(Dataset entries)
+ + +

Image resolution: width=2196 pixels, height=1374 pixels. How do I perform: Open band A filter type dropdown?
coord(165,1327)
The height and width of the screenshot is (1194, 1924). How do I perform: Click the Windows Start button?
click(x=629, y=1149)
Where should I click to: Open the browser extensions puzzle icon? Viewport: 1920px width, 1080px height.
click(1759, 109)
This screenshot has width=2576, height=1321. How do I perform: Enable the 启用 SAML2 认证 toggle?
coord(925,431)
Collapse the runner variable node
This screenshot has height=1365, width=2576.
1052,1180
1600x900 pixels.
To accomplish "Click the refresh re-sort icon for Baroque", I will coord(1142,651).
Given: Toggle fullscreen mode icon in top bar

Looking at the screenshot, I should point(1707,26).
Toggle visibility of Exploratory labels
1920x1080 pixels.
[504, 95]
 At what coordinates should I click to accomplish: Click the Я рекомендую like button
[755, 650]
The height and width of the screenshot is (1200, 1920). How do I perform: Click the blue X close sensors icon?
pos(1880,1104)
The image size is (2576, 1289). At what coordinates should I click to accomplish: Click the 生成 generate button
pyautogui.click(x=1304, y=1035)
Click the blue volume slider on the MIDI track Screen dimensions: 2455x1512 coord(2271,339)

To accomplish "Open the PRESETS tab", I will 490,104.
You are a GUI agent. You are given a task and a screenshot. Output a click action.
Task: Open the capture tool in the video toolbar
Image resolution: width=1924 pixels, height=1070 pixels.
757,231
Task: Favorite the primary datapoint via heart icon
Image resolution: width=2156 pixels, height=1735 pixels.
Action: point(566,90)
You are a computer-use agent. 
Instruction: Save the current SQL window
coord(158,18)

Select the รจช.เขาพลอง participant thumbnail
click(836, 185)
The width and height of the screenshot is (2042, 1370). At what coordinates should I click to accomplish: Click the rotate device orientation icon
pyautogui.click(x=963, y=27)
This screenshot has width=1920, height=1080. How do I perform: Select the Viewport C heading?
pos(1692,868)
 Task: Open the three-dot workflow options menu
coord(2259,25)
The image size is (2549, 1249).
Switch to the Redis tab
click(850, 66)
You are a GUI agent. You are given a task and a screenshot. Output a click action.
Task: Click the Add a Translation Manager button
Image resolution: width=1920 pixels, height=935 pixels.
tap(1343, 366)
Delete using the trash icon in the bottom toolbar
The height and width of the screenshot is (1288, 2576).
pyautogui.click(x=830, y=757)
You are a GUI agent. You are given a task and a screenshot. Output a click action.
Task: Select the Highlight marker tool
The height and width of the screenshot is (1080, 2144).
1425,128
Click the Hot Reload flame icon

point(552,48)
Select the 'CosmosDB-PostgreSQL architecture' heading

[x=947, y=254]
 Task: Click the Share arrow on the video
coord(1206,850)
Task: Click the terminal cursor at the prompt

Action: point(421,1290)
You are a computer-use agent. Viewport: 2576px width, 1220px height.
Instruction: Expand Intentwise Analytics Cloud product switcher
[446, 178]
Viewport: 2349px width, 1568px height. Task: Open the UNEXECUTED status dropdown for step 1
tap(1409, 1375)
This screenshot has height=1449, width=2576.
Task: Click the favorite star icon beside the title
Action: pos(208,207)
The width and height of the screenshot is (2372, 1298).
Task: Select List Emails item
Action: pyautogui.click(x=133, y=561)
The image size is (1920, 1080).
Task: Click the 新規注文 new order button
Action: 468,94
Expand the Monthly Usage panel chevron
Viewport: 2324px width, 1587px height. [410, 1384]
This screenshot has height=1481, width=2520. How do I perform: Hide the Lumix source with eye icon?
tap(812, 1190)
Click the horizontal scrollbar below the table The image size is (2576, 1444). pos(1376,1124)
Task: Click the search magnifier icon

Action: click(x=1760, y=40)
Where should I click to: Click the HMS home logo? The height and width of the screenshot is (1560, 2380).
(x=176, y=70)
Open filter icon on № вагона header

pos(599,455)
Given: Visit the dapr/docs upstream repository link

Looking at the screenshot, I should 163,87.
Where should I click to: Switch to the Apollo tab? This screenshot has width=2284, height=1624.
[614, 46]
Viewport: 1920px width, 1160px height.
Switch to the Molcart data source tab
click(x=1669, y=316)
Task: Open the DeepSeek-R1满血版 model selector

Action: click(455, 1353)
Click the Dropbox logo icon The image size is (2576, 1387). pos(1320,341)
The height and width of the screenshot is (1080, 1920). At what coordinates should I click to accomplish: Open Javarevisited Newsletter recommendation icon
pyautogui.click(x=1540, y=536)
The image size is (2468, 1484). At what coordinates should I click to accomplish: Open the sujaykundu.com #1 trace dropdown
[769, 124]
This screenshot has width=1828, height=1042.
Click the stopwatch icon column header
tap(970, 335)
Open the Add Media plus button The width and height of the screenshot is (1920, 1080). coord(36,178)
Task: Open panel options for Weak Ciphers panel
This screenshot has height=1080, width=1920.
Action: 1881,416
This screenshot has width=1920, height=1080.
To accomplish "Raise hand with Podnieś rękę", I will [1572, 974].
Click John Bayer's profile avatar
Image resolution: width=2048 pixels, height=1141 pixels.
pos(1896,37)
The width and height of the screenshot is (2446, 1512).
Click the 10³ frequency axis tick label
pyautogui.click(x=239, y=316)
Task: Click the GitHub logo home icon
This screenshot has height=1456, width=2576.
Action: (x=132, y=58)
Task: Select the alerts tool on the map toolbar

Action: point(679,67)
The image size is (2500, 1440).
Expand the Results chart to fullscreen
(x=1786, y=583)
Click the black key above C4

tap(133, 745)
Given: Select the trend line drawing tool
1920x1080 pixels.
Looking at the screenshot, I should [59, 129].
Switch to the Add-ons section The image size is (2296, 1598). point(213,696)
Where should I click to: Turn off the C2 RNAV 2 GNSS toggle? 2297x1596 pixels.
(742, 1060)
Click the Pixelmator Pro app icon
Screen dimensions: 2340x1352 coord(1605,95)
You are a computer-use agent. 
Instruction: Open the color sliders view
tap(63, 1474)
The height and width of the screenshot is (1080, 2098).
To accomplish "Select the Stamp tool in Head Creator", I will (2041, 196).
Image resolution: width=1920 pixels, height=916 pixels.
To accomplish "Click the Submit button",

+ + +

Full transcription, please: every entry, exactly as written.

• _ANSWER TO THIS EXERCISE_
Image resolution: width=2196 pixels, height=1374 pixels. How do I perform: Open band A filter type dropdown?
coord(165,1327)
The height and width of the screenshot is (1194, 1924). How do I perform: Click the Windows Start button?
click(x=629, y=1149)
Where should I click to: Open the browser extensions puzzle icon? Viewport: 1920px width, 1080px height.
click(1759, 109)
This screenshot has width=2576, height=1321. How do I perform: Enable the 启用 SAML2 认证 toggle?
coord(925,431)
Collapse the runner variable node
This screenshot has height=1365, width=2576.
1052,1180
1600x900 pixels.
To accomplish "Click the refresh re-sort icon for Baroque", I will coord(1142,651).
Given: Toggle fullscreen mode icon in top bar

Looking at the screenshot, I should point(1707,26).
Toggle visibility of Exploratory labels
1920x1080 pixels.
[504, 95]
 At what coordinates should I click to accomplish: Click the Я рекомендую like button
[755, 650]
The height and width of the screenshot is (1200, 1920). How do I perform: Click the blue X close sensors icon?
pos(1880,1104)
The image size is (2576, 1289). At what coordinates should I click to accomplish: Click the 生成 generate button
pyautogui.click(x=1304, y=1035)
Click the blue volume slider on the MIDI track Screen dimensions: 2455x1512 coord(2271,339)

To accomplish "Open the PRESETS tab", I will 490,104.
You are a GUI agent. You are given a task and a screenshot. Output a click action.
Task: Open the capture tool in the video toolbar
Image resolution: width=1924 pixels, height=1070 pixels.
757,231
Task: Favorite the primary datapoint via heart icon
Image resolution: width=2156 pixels, height=1735 pixels.
Action: point(566,90)
You are a computer-use agent. 
Instruction: Save the current SQL window
coord(158,18)

Select the รจช.เขาพลอง participant thumbnail
click(836, 185)
The width and height of the screenshot is (2042, 1370). At what coordinates should I click to accomplish: Click the rotate device orientation icon
pyautogui.click(x=963, y=27)
This screenshot has width=1920, height=1080. How do I perform: Select the Viewport C heading?
pos(1692,868)
 Task: Open the three-dot workflow options menu
coord(2259,25)
The image size is (2549, 1249).
Switch to the Redis tab
click(850, 66)
You are a GUI agent. You are given a task and a screenshot. Output a click action.
Task: Click the Add a Translation Manager button
Image resolution: width=1920 pixels, height=935 pixels.
tap(1343, 366)
Delete using the trash icon in the bottom toolbar
The height and width of the screenshot is (1288, 2576).
pyautogui.click(x=830, y=757)
You are a GUI agent. You are given a task and a screenshot. Output a click action.
Task: Select the Highlight marker tool
The height and width of the screenshot is (1080, 2144).
1425,128
Click the Hot Reload flame icon

point(552,48)
Select the 'CosmosDB-PostgreSQL architecture' heading

[x=947, y=254]
 Task: Click the Share arrow on the video
coord(1206,850)
Task: Click the terminal cursor at the prompt

Action: point(421,1290)
You are a computer-use agent. Viewport: 2576px width, 1220px height.
Instruction: Expand Intentwise Analytics Cloud product switcher
[446, 178]
Viewport: 2349px width, 1568px height. Task: Open the UNEXECUTED status dropdown for step 1
tap(1409, 1375)
This screenshot has height=1449, width=2576.
Task: Click the favorite star icon beside the title
Action: pos(208,207)
The width and height of the screenshot is (2372, 1298).
Task: Select List Emails item
Action: pyautogui.click(x=133, y=561)
The image size is (1920, 1080).
Task: Click the 新規注文 new order button
Action: 468,94
Expand the Monthly Usage panel chevron
Viewport: 2324px width, 1587px height. [410, 1384]
This screenshot has height=1481, width=2520. How do I perform: Hide the Lumix source with eye icon?
tap(812, 1190)
Click the horizontal scrollbar below the table The image size is (2576, 1444). pos(1376,1124)
Task: Click the search magnifier icon

Action: click(x=1760, y=40)
Where should I click to: Click the HMS home logo? The height and width of the screenshot is (1560, 2380).
(x=176, y=70)
Open filter icon on № вагона header

pos(599,455)
Given: Visit the dapr/docs upstream repository link

Looking at the screenshot, I should 163,87.
Where should I click to: Switch to the Apollo tab? This screenshot has width=2284, height=1624.
[614, 46]
Viewport: 1920px width, 1160px height.
Switch to the Molcart data source tab
click(x=1669, y=316)
Task: Open the DeepSeek-R1满血版 model selector

Action: click(455, 1353)
Click the Dropbox logo icon The image size is (2576, 1387). pos(1320,341)
The height and width of the screenshot is (1080, 1920). At what coordinates should I click to accomplish: Open Javarevisited Newsletter recommendation icon
pyautogui.click(x=1540, y=536)
The image size is (2468, 1484). At what coordinates should I click to accomplish: Open the sujaykundu.com #1 trace dropdown
[769, 124]
This screenshot has width=1828, height=1042.
Click the stopwatch icon column header
tap(970, 335)
Open the Add Media plus button The width and height of the screenshot is (1920, 1080). coord(36,178)
Task: Open panel options for Weak Ciphers panel
This screenshot has height=1080, width=1920.
Action: 1881,416
This screenshot has width=1920, height=1080.
To accomplish "Raise hand with Podnieś rękę", I will [1572, 974].
Click John Bayer's profile avatar
Image resolution: width=2048 pixels, height=1141 pixels.
pos(1896,37)
The width and height of the screenshot is (2446, 1512).
Click the 10³ frequency axis tick label
pyautogui.click(x=239, y=316)
Task: Click the GitHub logo home icon
This screenshot has height=1456, width=2576.
Action: (x=132, y=58)
Task: Select the alerts tool on the map toolbar

Action: point(679,67)
The image size is (2500, 1440).
Expand the Results chart to fullscreen
(x=1786, y=583)
Click the black key above C4

tap(133, 745)
Given: Select the trend line drawing tool
1920x1080 pixels.
Looking at the screenshot, I should [59, 129].
Switch to the Add-ons section The image size is (2296, 1598). point(213,696)
Where should I click to: Turn off the C2 RNAV 2 GNSS toggle? 2297x1596 pixels.
(742, 1060)
Click the Pixelmator Pro app icon
Screen dimensions: 2340x1352 coord(1605,95)
You are a computer-use agent. 
Instruction: Open the color sliders view
tap(63, 1474)
The height and width of the screenshot is (1080, 2098).
To accomplish "Select the Stamp tool in Head Creator", I will (2041, 196).
Image resolution: width=1920 pixels, height=916 pixels.
To accomplish "Click the Submit button",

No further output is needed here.